Nathalie Sarraute | Le langage dans l’art du roman (extrait)

 

« Il nous faut des personnages vivants. »

« Nous voulons revivre une histoire, et de préférence une histoire d’amour. »

« Il nous faut une peinture de la société et des meours. Quel meilleur document que l’oeuvre de Balzac. »

« Il nous faut des révélations sur l’âme humaine, sur les grands sentiments. »

Et même on n’a même pas voulu se contenter de cela. On a dit : le romancier, puisqu’il est un si grand connaisseur de l’ême, doit en devenir l’ingénieur. Il devra modeler, édifier cette âme. Il ne se bornera pas à décrire la société, mais il devra aider à sa transformation ; il devra collaborer à son amélioration. Il fomentera les révolutions sociales ou assurera le maintien des conquêtes révolutionnaires. C’est, vous le savez, ce que veut la littérature engagée.

Après la Libération — et pour des raisons bien compréhensibles — le roman engagé dominait la vie littéraire. C’était un roman qui se voulait combatif, basé sur l’affection et sur les débats politiques et moraux. Jamais il n’a été moins autonome, plus destiné à rendre service.

Les écrivains qui perdaient de vue cette obligation essentielle, primordiale, étaient considérés comme des retardataires, des adeptes désuets de l’art pour l’art. Il était ridicule, un peu honteux, de se préoccuper de technique, de formes, de pur langage. Les romanciers qui considéraient que leur rôle était identique à celui des poètes, des musiciens ou des peintres, oubliaient leur devoir.

C’est alors, en 1956, qu’a surgi et que s’est affirmé le Nouveau Roman — bien que les ouvrages de ceux qui le défendaient aient été parfois antérieurs et même très antérieurs à cette date.

Il ne serait pas exact de dire qu’il était une réaction contre le roman engagé. C’était une réaction contre le roman traditionnel en général. Il avait des sources plus pofondes et plus lointaines. Il reprenait le mouvement si brillamment commencé dans le premier quart de ce siècle avec des écrivains comme Joyce, Proust, Kafka qui ont fait accomplir un grand pas en avant à la littérature.

Les tenants de ce qu’on a appelé le Nouveau Roman affirmaient que ces oeuvres n’étaient pas de simples accidents mais le développement naturel d’un art autonome...

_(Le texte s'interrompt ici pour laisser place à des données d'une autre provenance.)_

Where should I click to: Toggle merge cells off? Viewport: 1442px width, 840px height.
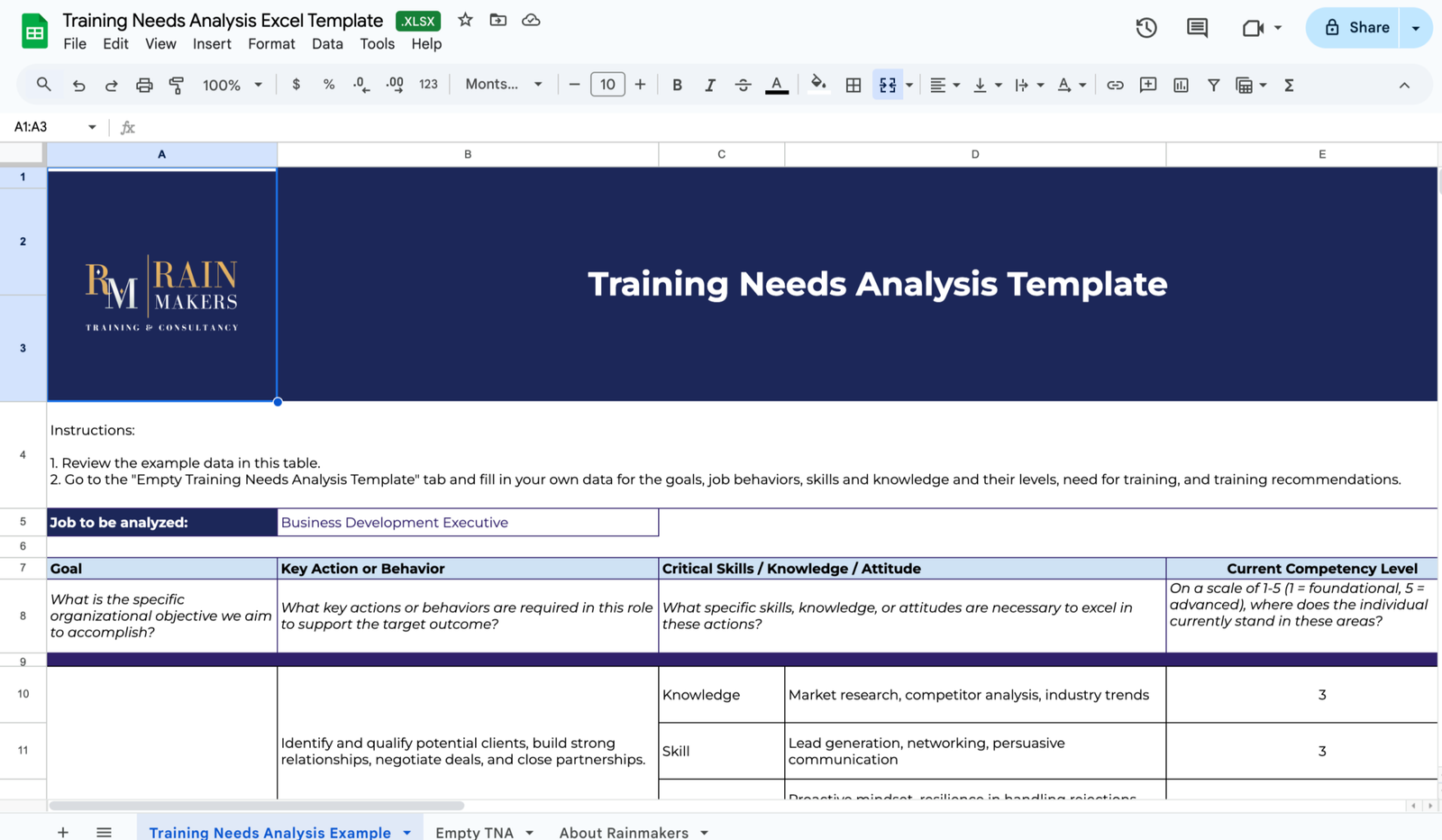[888, 84]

Que le roman est un art comme les autres et que, comme les autres, pour vivre et se développer il doit constamment se transformer, écouvrir un nouvel ordre de sensations et de nouvelles formes, abandonner des conventions devenues inutiles, gênantes, et créer de nouvelles conventions qui seraient abandonnées à leur tout.

Ils affirmaient que, le roman étant un art comme les autres, la substance dont il est fait, le langage, en est l’élément essentiel.

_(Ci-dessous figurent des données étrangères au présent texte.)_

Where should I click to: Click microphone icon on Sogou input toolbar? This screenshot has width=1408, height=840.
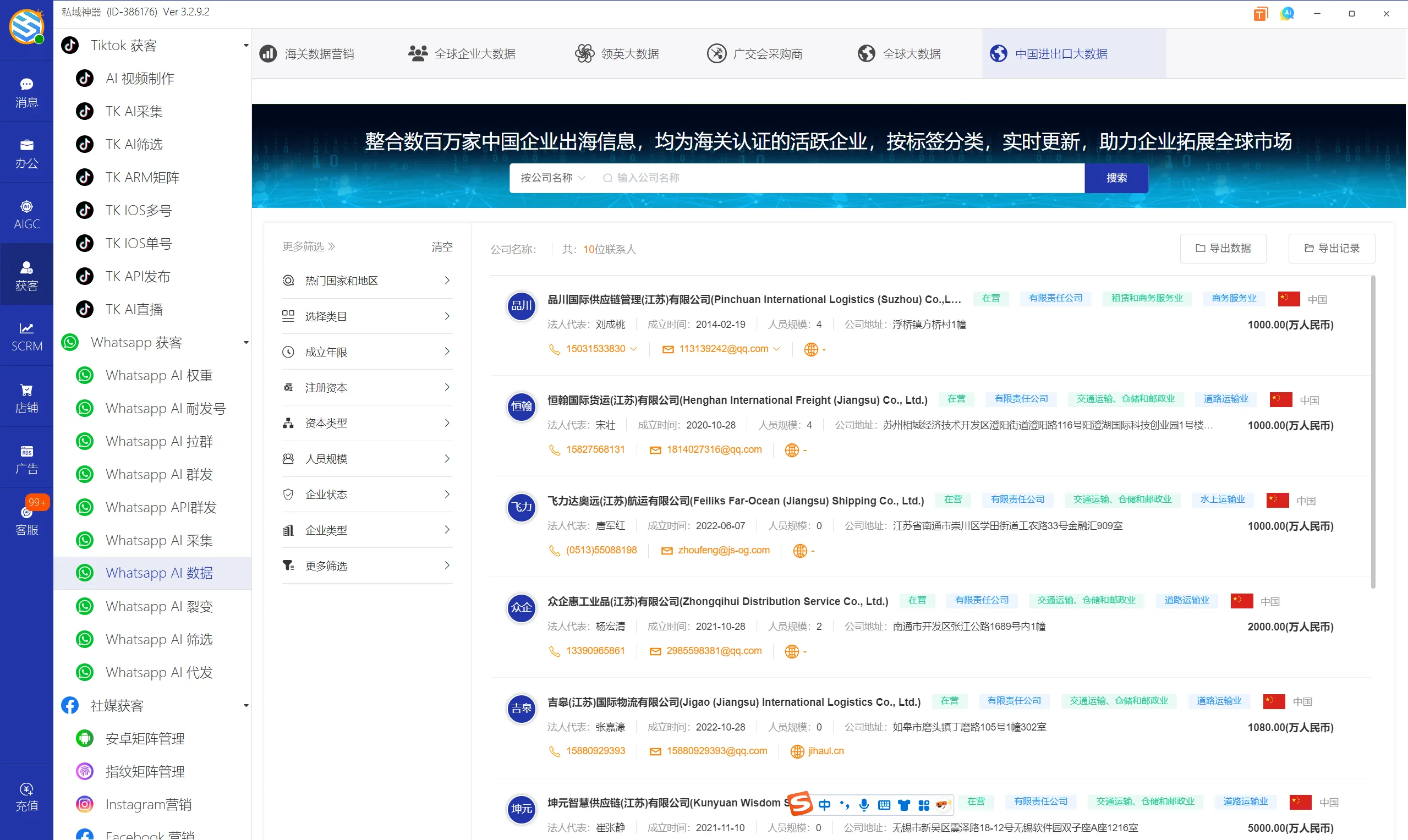(863, 804)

Curieusement, cette affirmation, fondée sur une évidence, a provoqué et provoque encore beaucoup d’indignation et de levée de boucliers.

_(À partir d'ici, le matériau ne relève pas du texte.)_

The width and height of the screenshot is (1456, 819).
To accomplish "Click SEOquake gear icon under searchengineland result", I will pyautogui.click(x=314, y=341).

Et pourtant, ne suffit-il pas d’ouvrir n’importe quel roman, à n’importe quelle page, pour juger de sa qualité, sans avoir besoin de suivre le développement de l’intrigue ni de connaître les personnages ?

N’est-il pas évident que, si intéressantes et si excitantes que soient les histoires qu’il raconte, si vivants que soient, ou puissent être, ses personnages, quelque chose d’essentiel sépare le roman-oeuvre d’art du roman tout court. Sépare, disons, pour prendre des exemples dans la littérature américaine, Le Bruit et la fureur de Autant en emporte le vent.

Qu’est-ce donc ? Eh bien, ce qui saute aux yeux d’un lecteur, aussi averti et aussi sensible que celui qui comprend et aime la peinture ou la musique, quand il ouvre au hasard un roman, ce qui se dégage de chaque page, de chaque phrase, c’est une certaine qualité de langage.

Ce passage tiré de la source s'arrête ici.